In the touch sensor excerpt, what line width did the first connection terminal 401 have in Example 2?

═════ Excerpt ═════

In this case, the detection electrode had a rhombic mesh-like shape, the length of the fine metal wire from an intersection to an adjacent intersection in the rhombic mesh-like shape was 400 μm, the angle between directions in which the fine metal wire and the detection electrode extend was 59°, the line width of the fine metal wires MW forming the detection electrode was 1.8 μm, and the line width of the lead wire was 5 μm. In addition, the line width of the first connection terminal 401 was 5 μm, the length L41 was the same as the width of the detection electrode, the line width of the second connection terminal 402 was 5 μm, the length L42 was the same as the width of the detection electrode, and the interval P4 between the first connection terminal 401 and the second connection terminal 402 was 100 μm.

Example 2

A touch sensor according to Example 2 was manufactured using the same method as that of Example 1, except that a photomask was changed such that the line width of the first connection terminal 401 was 1.8 μm, the length L41 was the same as the width of the detection electrode, the line width of the second connection terminal 402 was 1.8 μm, the length L42 was the same as the width of the detection electrode, and the interval P4 between the first connection terminal 401 and the second connection terminal 402 was 100 μm.

═════ Source data ═════

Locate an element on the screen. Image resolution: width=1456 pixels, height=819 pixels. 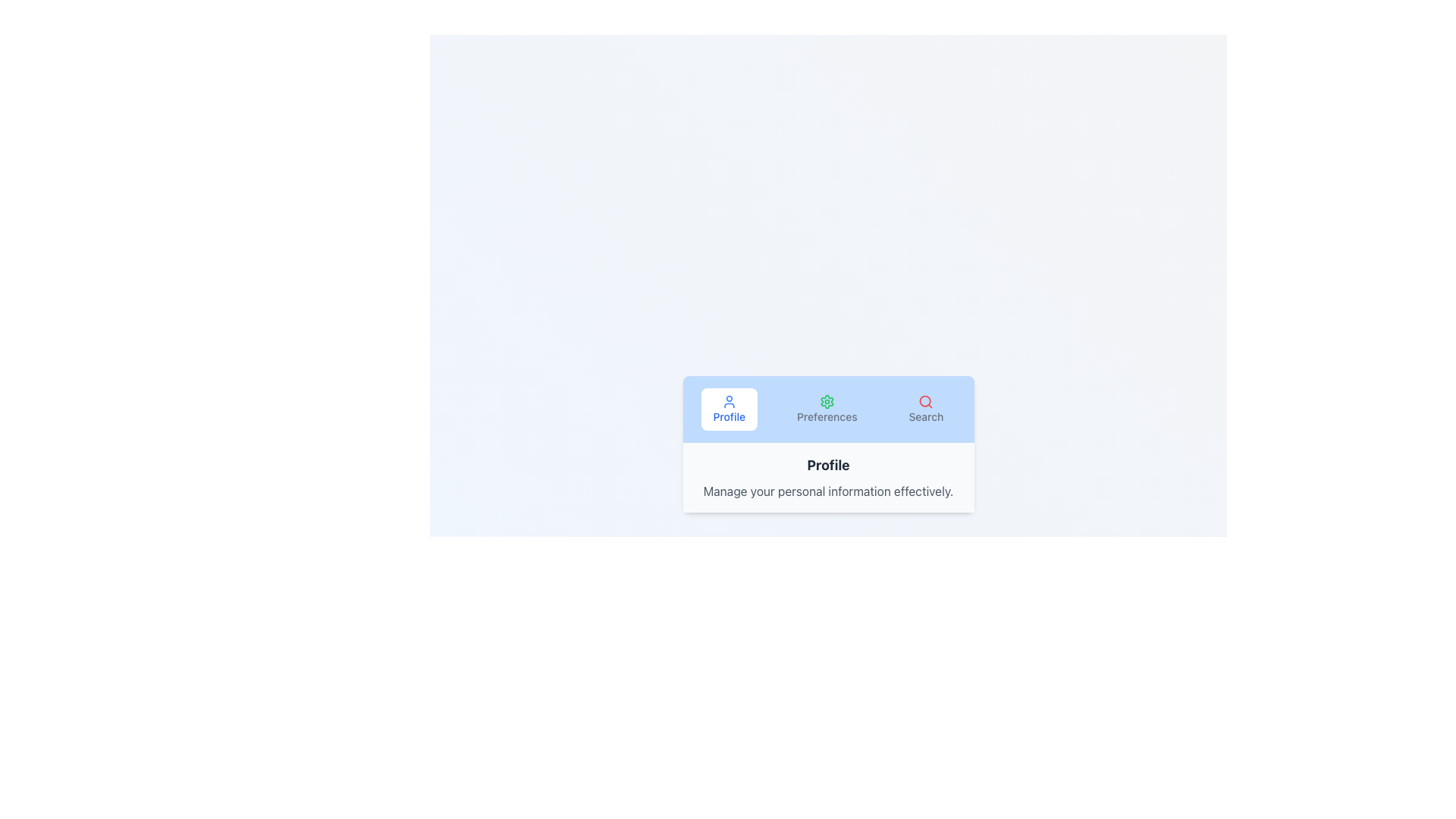
the static text label that indicates the title or subject of the section, which is centrally located within the light gray rectangular card above the description 'Manage your personal information effectively.' is located at coordinates (827, 464).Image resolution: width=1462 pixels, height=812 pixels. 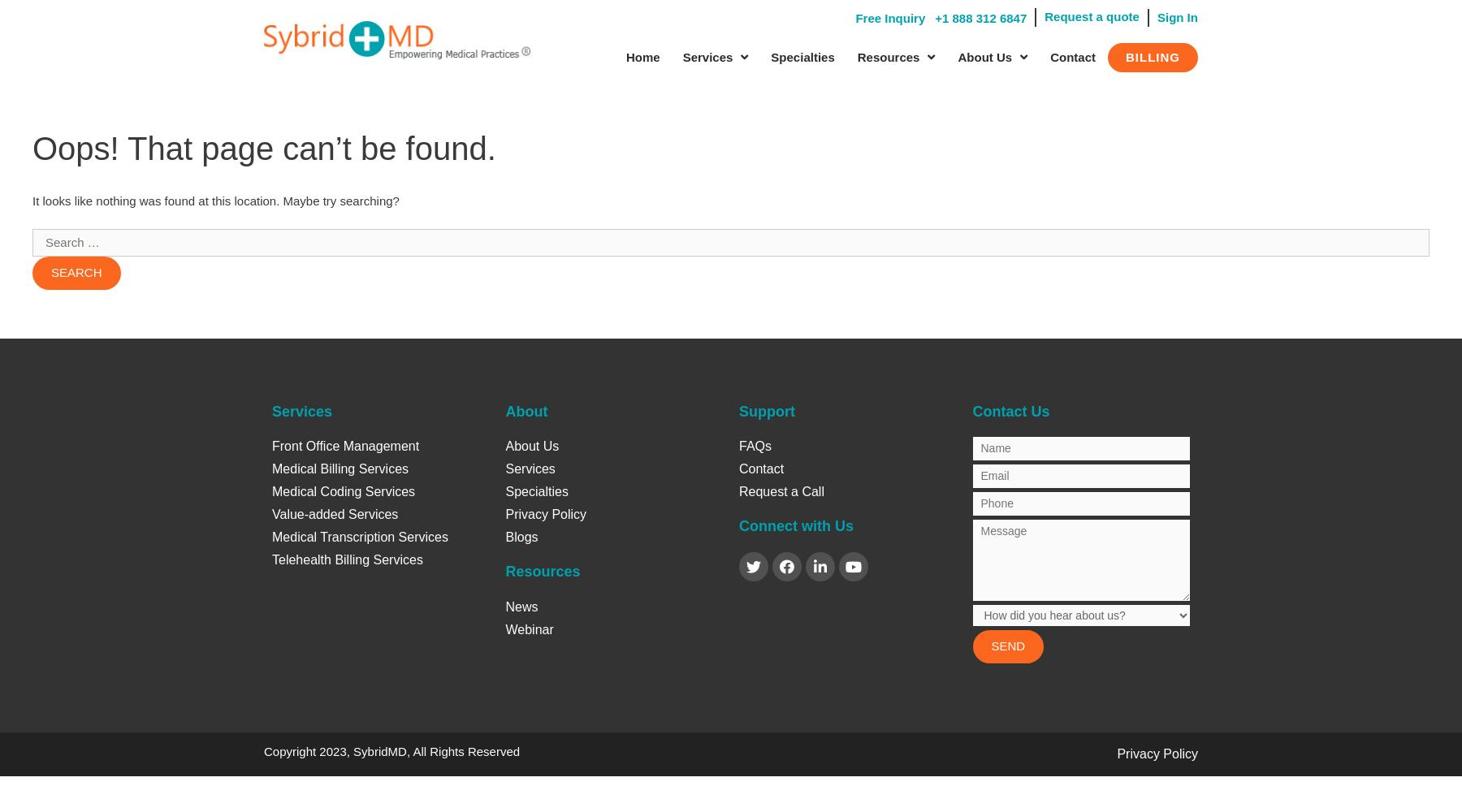 What do you see at coordinates (214, 199) in the screenshot?
I see `'It looks like nothing was found at this location. Maybe try searching?'` at bounding box center [214, 199].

═════

_Response to this exercise_:
1.8 μm